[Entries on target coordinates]
-- Begin --
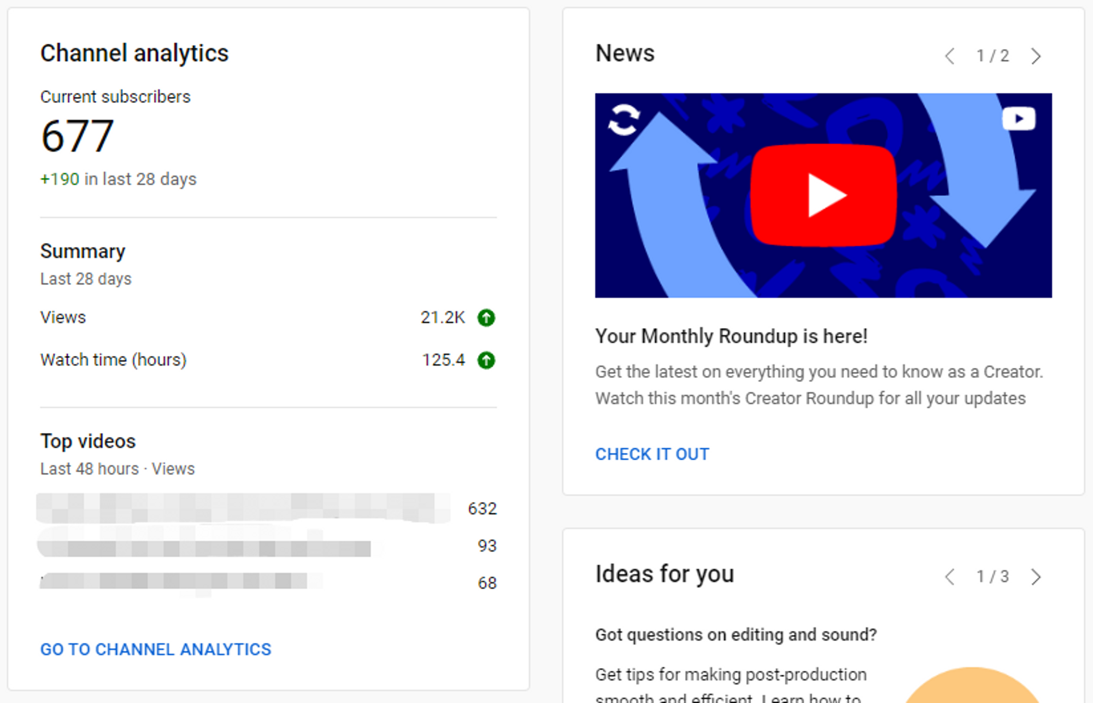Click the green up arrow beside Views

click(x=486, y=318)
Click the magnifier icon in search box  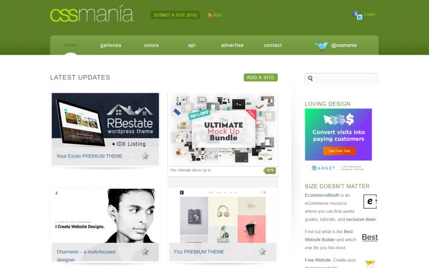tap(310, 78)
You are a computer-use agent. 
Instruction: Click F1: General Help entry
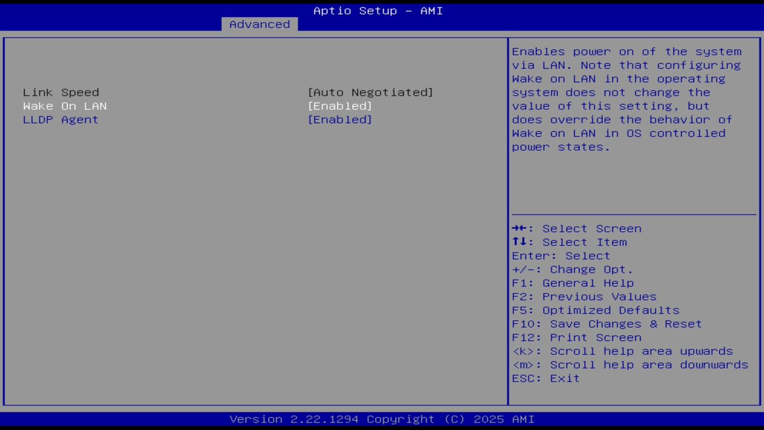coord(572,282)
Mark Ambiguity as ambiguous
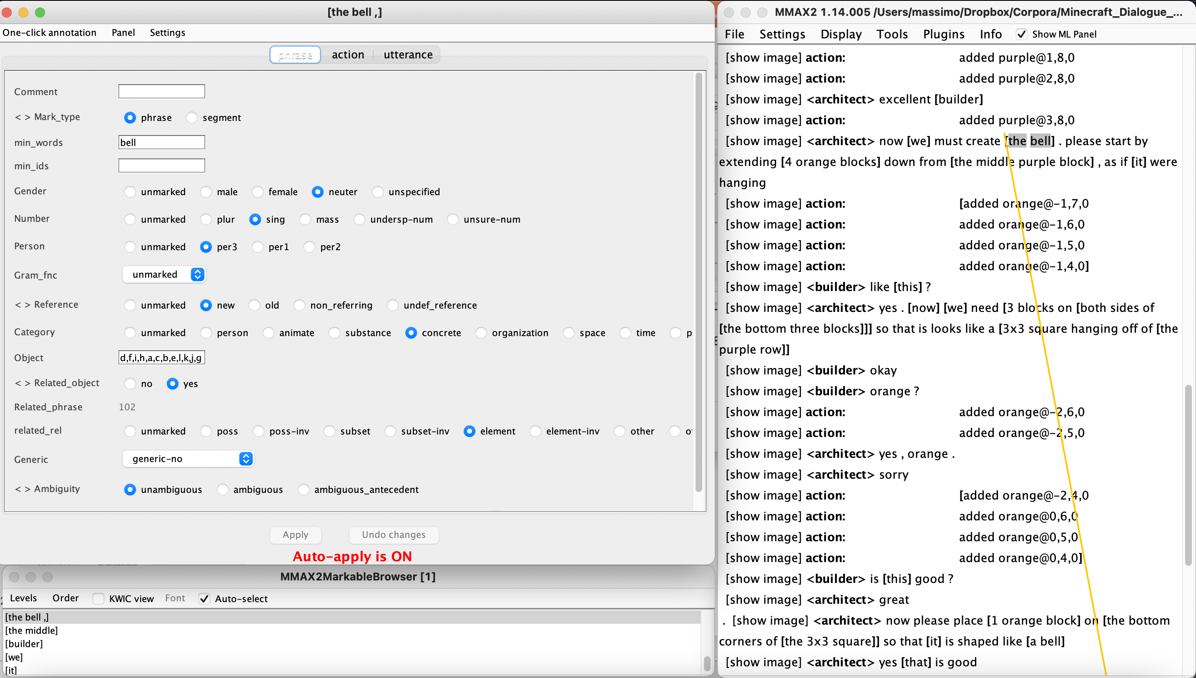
-- End --
Reproduce the rows above word for word, from the line containing "You are a computer-use agent." through the end of the rows. Leave the pictures out of your answer.

◆ **Solution for this problem**:
You are a computer-use agent. 
Instruction: Click F1: General Help entry
coord(572,282)
Mark Ambiguity as ambiguous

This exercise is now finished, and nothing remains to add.